Садовник окончил свой рассказ, говоря:
— И вот теперь я совершенно одинок. У меня нет жены, нет детей, ничего. Я хотел отомстить… да… я хотел убить тех трех детей, что играли на лугу… Я не зол, уверяю вас, и однако, клянусь вам, я с радостью задушил бы этих детей… с радостью… О, да… но я не посмел… что делать… боязно… нет смелости… Мужества хватает лишь на то, чтобы страдать!
XVI
Ох Жозефа нет письма. Я знаю, что он очень осторожен и не слишком удивляюсь его молчанию, но все же мне неприятно… Конечно, Жозеф отлично знает, что наши письма предварительно проходят через руки барыни, и, без сомнения, не хочет поставить себя и меня в неприятное положение, в случае, если барыня будет читать наши письма, или только злоязычничать по поводу того, что мы переписываемся. Однако, он так находчив и мог бы найти возможность дать о себе весточку… Он должен вернуться завтра утром. Вернется ли он?.. Я все-таки беспокоюсь… И думаю, думаю без конца. Почему же он не оставил мне своего шербургского адреса?.. Но нет, я не хочу думать об этом, это расстраивает нервы и приводит меня в раздраженное состояние.
Здесь никаких новостей… Событий все меньше, а тишины — больше… Пономарь из дружбы замещает Жозефа. Он ежедневно аккуратно приходит чистить лошадей и взглянуть на парники. От него не услышишь слова. Он еще более молчалив, более недоверчив, чем Жозеф, и у него вороватый вид… Он вульгарнее Жозефа, не такой сильный и крупный… Я очень редко вижу его, только, когда мне поручат передать ему какое нибудь приказание… Странный субъект!.. Лавочница рассказала мне, что он в юности готовился быть священником, но его прогнали из семинарии за безнравственность и грубость. Не он ли изнасиловал маленькую Клару?..

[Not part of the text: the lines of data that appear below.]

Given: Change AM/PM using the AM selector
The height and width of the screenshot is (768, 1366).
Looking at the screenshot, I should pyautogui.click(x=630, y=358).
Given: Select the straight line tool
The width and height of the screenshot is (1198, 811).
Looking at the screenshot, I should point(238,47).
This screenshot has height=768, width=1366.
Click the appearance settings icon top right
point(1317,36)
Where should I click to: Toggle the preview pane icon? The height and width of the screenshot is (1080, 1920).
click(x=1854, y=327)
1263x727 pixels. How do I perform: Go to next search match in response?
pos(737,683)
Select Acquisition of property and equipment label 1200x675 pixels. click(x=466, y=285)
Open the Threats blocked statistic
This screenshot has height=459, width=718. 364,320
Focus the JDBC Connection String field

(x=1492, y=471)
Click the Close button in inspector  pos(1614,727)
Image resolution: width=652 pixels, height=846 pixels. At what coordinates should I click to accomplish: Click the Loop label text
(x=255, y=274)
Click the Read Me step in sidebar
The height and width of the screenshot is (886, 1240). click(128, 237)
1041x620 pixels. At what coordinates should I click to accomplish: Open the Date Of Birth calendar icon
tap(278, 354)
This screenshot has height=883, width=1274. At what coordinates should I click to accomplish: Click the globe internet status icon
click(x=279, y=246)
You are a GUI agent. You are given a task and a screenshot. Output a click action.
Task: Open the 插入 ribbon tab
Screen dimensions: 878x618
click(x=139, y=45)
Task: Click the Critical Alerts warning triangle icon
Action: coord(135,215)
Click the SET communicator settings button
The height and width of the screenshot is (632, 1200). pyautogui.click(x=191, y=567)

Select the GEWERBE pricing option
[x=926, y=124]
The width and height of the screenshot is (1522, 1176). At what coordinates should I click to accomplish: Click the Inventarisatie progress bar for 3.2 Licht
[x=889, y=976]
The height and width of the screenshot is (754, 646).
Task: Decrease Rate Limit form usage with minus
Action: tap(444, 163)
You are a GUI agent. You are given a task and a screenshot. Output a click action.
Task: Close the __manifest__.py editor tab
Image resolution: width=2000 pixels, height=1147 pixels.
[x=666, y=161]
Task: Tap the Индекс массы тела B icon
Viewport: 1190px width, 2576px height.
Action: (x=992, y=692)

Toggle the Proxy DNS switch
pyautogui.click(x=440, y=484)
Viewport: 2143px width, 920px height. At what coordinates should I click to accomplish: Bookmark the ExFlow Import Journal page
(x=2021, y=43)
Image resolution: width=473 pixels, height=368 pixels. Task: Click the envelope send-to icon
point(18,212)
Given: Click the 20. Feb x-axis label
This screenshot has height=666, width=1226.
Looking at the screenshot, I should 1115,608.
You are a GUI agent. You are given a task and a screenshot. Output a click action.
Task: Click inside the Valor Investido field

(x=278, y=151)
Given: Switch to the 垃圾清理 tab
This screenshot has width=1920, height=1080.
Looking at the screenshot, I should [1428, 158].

Он брался за все ремесла. Был кондитером, певчим, бродячим торговцем, писцом у нотариуса, лакеем, городским барабанщиком, подрядчиком, служащим у судебного пристава, а теперь уж года четыре пономарем. Пономарь, это все-таки недалеко от священника. У него, впрочем, и замашки церковной мокрицы, отвратительные манеры пресмыкающегося… Конечно, он не остановится пред самым грязным делом…
Жозеф напрасно с ним дружит… Но, действительно ли, он его друг?.. Быть может, только сообщник.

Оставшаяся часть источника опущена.